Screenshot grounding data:
'''

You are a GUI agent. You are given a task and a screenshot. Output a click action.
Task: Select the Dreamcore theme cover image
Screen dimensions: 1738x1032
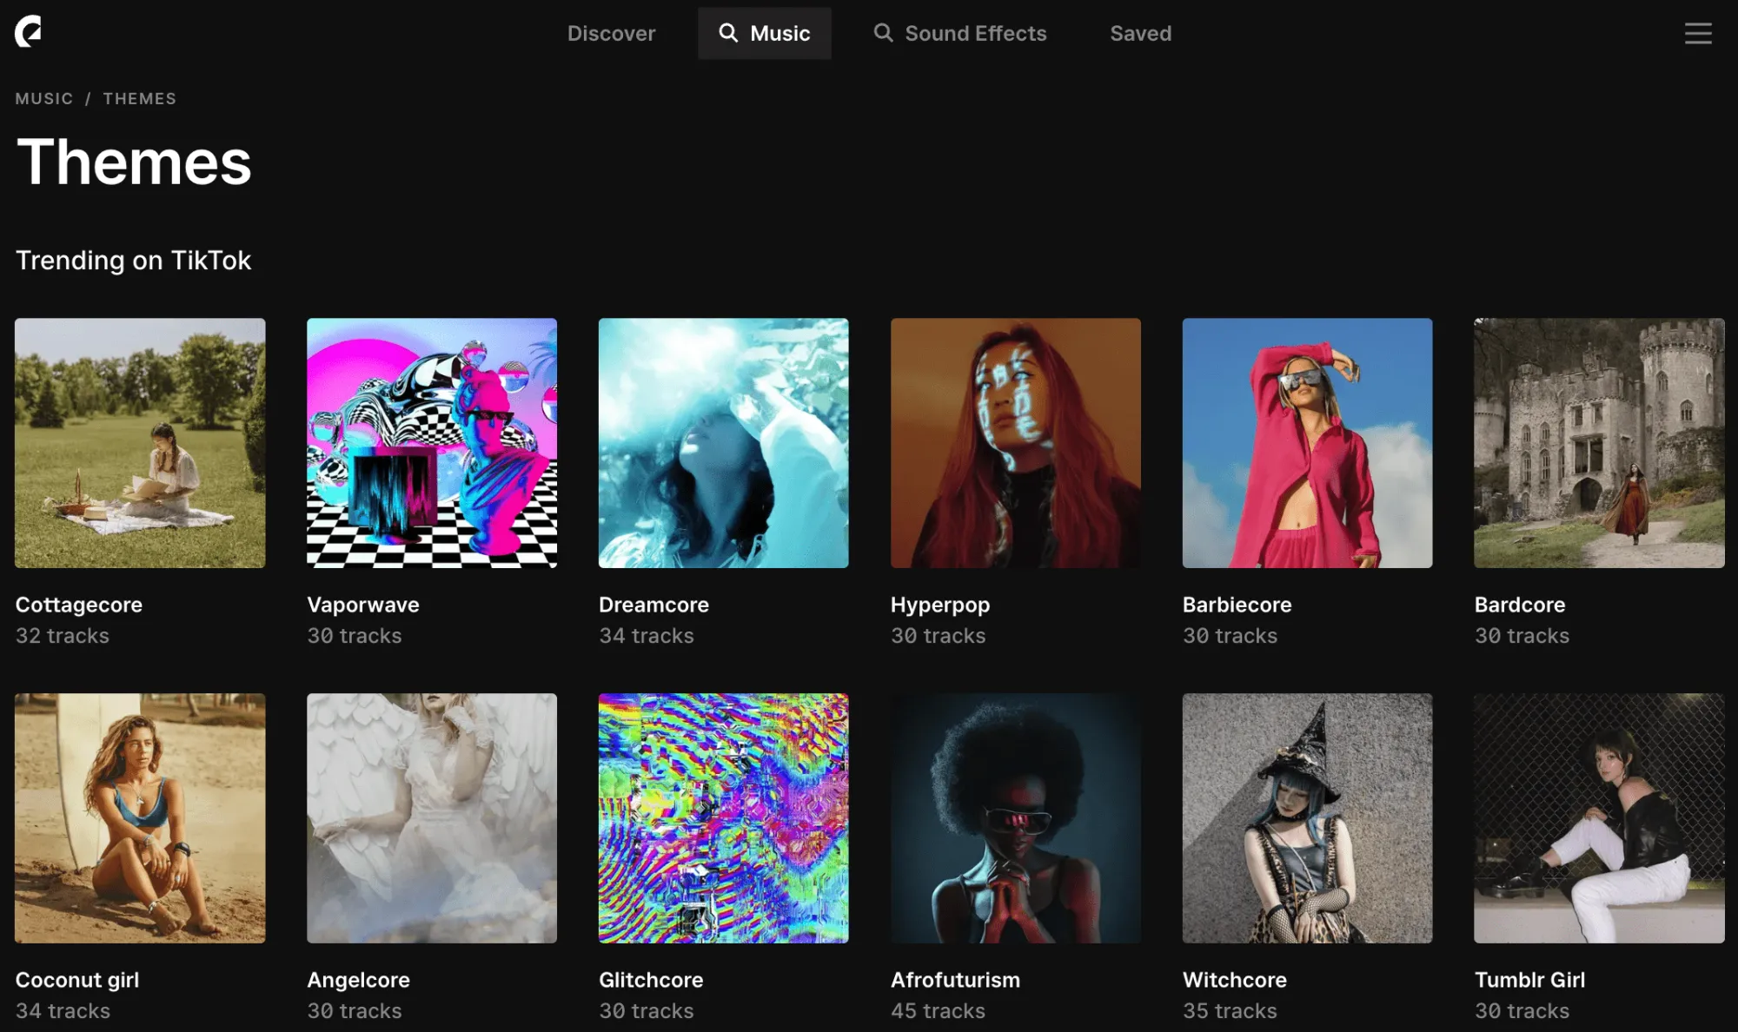723,442
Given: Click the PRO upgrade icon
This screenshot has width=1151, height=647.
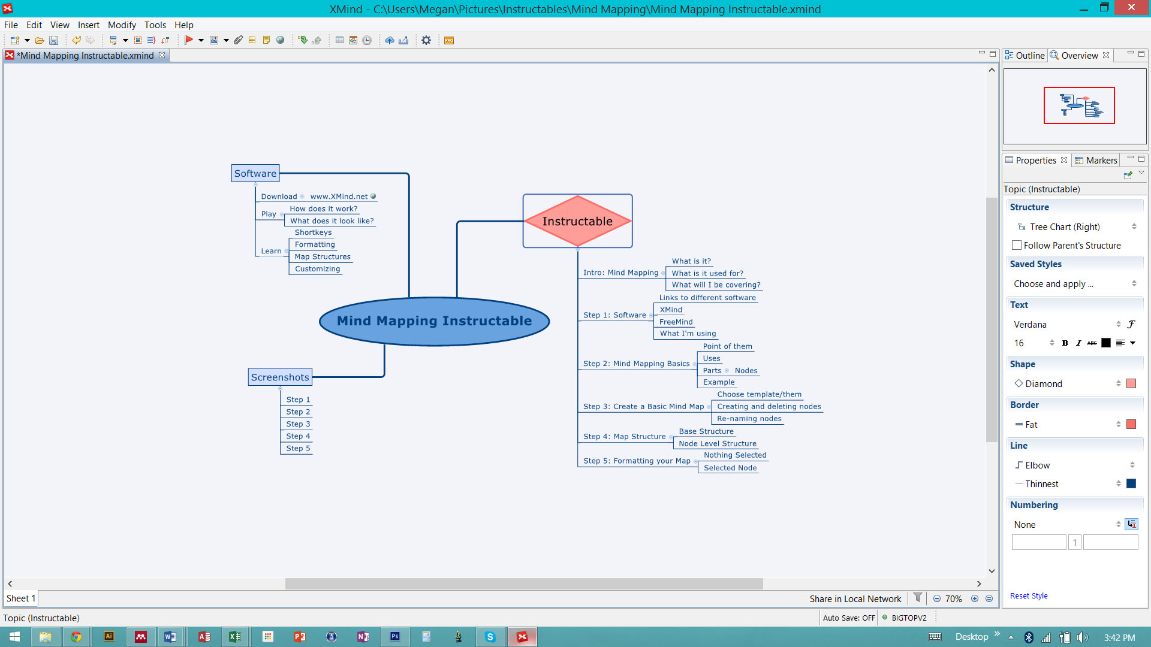Looking at the screenshot, I should 449,41.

'''

▸ **Problem statement**: All lines from the one holding "Screen dimensions: 1738x1032" through the last line of the entries, and nothing else, are to be output exactly; leave out the pictures.

▸ **Exercise answer**:
Screen dimensions: 1738x1032
723,442
Given: Click the PRO upgrade icon
This screenshot has width=1151, height=647.
Looking at the screenshot, I should 449,41.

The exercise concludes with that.